WAEG
- Evans, Georgia; United States;
- Broadcast area: Augusta, Georgia
- Frequency: 92.3 MHz
- Branding: Smooth Jazz 92.3 FM

Programming
- Format: Smooth jazz
- Affiliations: United Stations Radio Networks

Ownership
- Owner: Perry Publishing and Broadcasting; (Perry Broadcasting of Augusta, Inc.);
- Sister stations: WFXA-FM, WAKB, WTHB

History
- First air date: 1992 (as WYFZ)
- Former call signs: WYFZ (1991–1994)
- Call sign meaning: Augusta Evans Georgia

Technical information
- Licensing authority: FCC
- Facility ID: 31941
- Class: A
- ERP: 6,000 watts
- HAAT: 100 meters

Links
- Public license information: Public file; LMS;
- Webcast: Listen Live
- Website: 923smoothjazz.com

= WAEG =

WAEG (92.3 FM) is a commercial smooth jazz radio station in Evans, Georgia, broadcasting to the Augusta, Georgia area.
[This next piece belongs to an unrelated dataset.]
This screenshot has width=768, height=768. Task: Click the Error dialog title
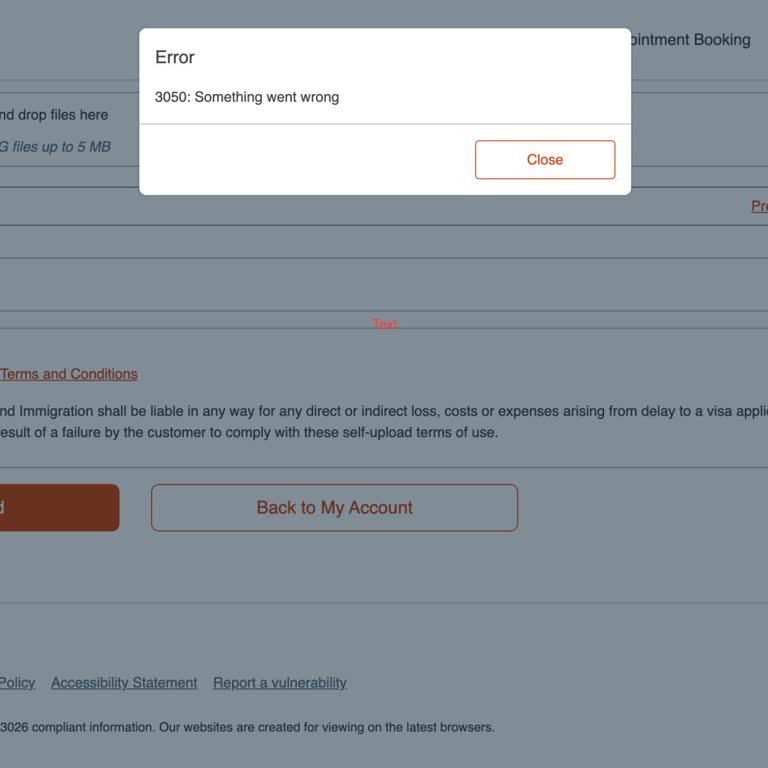pos(175,57)
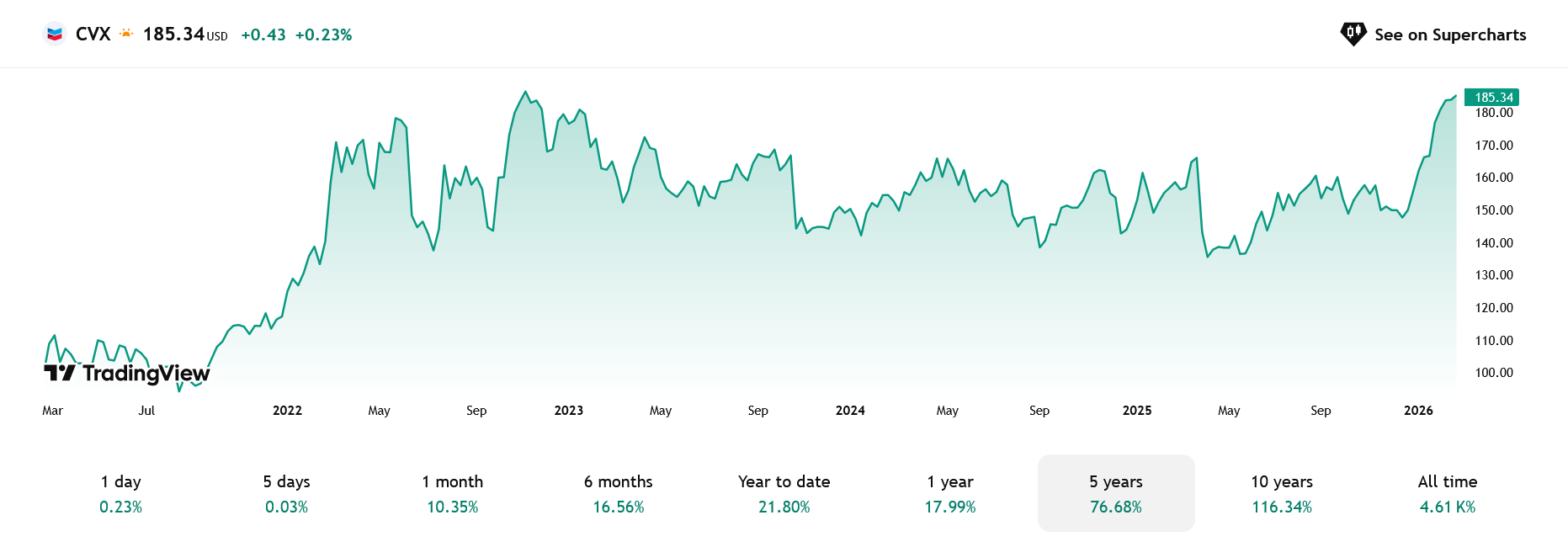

The station is licensed by the Federal Communications Commission (FCC) to broadcast with an effective radiated power (ERP) of 6 kW. The station's studios (which are shared with its other sister stations) are located at the aptly named intersection of Broadcast Drive and Radio Station Road in North Augusta, South Carolina, while a transmitter tower is located northwest of Evans.

==History==
92.3 FM signed on in mid-1992 as WAFJ, as a simulcast of Bible Broadcasting Network's 100.9 WYFA Waynesboro. In June 1994, both stations were sold and switched to an urban contemporary format as "The New 92.3 and 100.9 The Beat" with 92.3 picking up the WAEG call letters.

Radio One acquired the simulcast in 2001 and switched it to CHR format while still using "The Beat" brand. By 2002, the station simulcast was broken off causing 100.9 to drop from the air. Within a year, 92.3 switched formats to Modern Rock while 100.9 was launched as WTHB-FM, a gospel station.

In August 2007, Perry Publishing and Broadcasting acquired Radio One's cluster of Augusta stations. Immediately after, WAEG's format was changed to Smooth Jazz. This move left Augusta without a modern rock station, except for the wide variety of rock that plays on WGAC-FM 95.1, or the very few that play on WHHD 98.3.

WAEG, which features programming from the Smooth Jazz Network, is one of the few terrestrial smooth jazz stations remaining on analog radio in the United States.